Goal :: Print the data below line for line with no changes, leaving out the pictures.

# START OF Input records

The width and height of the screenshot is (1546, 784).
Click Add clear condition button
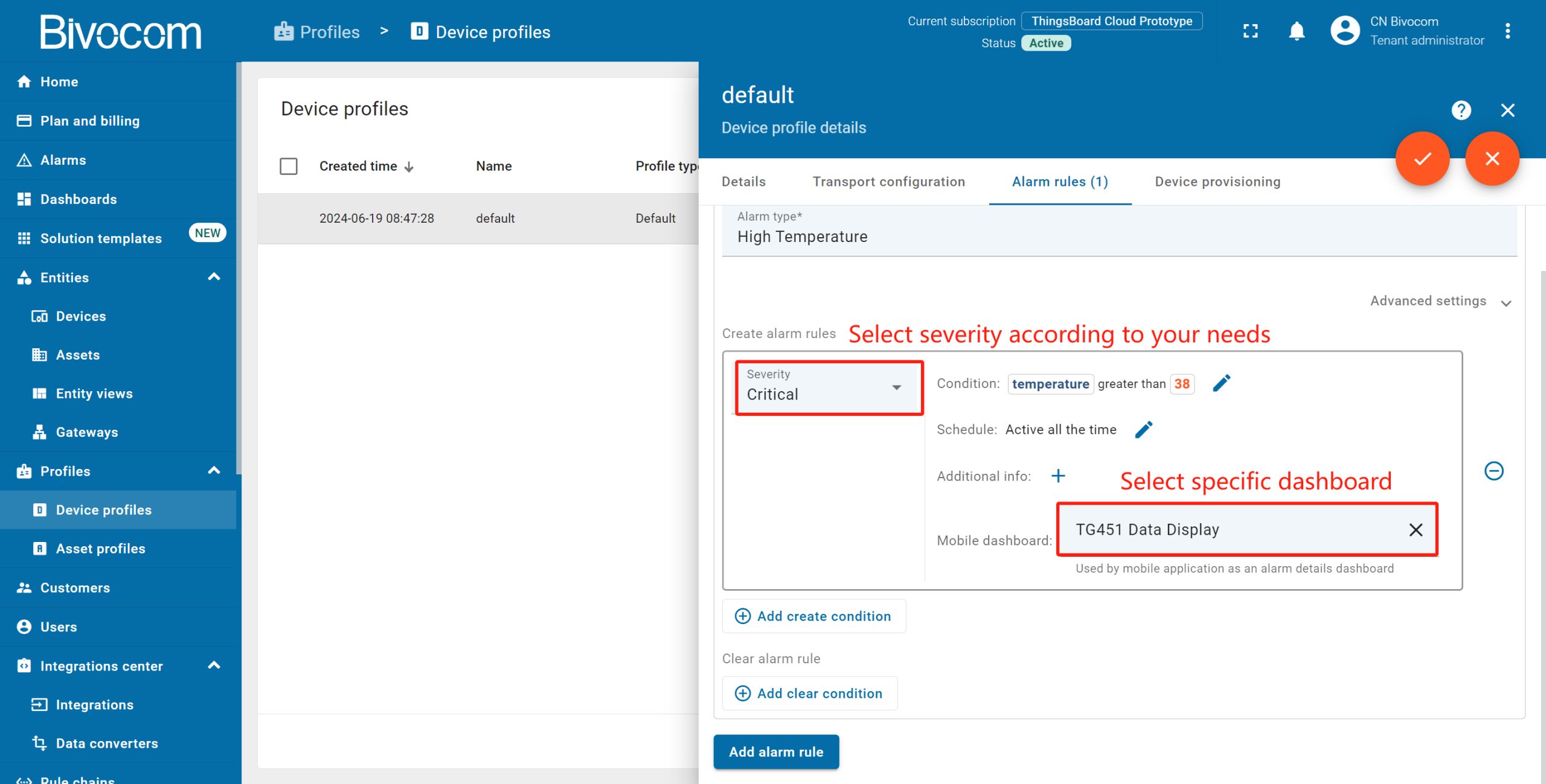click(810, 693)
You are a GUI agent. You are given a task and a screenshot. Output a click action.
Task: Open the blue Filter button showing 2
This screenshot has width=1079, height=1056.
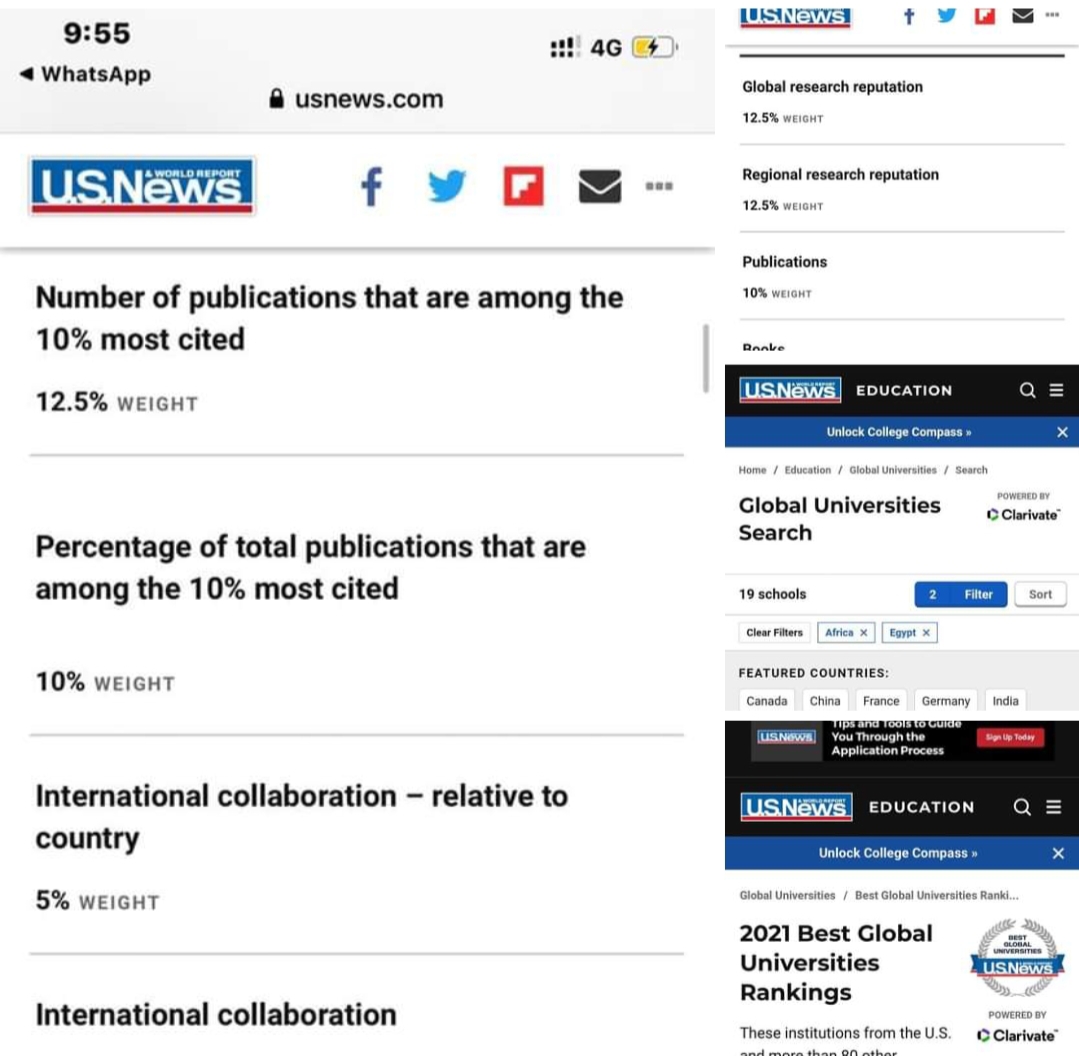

# END OF Input records

Result below ::
The width and height of the screenshot is (1546, 784).
Click Add clear condition button
click(810, 693)
You are a GUI agent. You are given a task and a screenshot. Output a click action.
Task: Open the blue Filter button showing 2
This screenshot has width=1079, height=1056.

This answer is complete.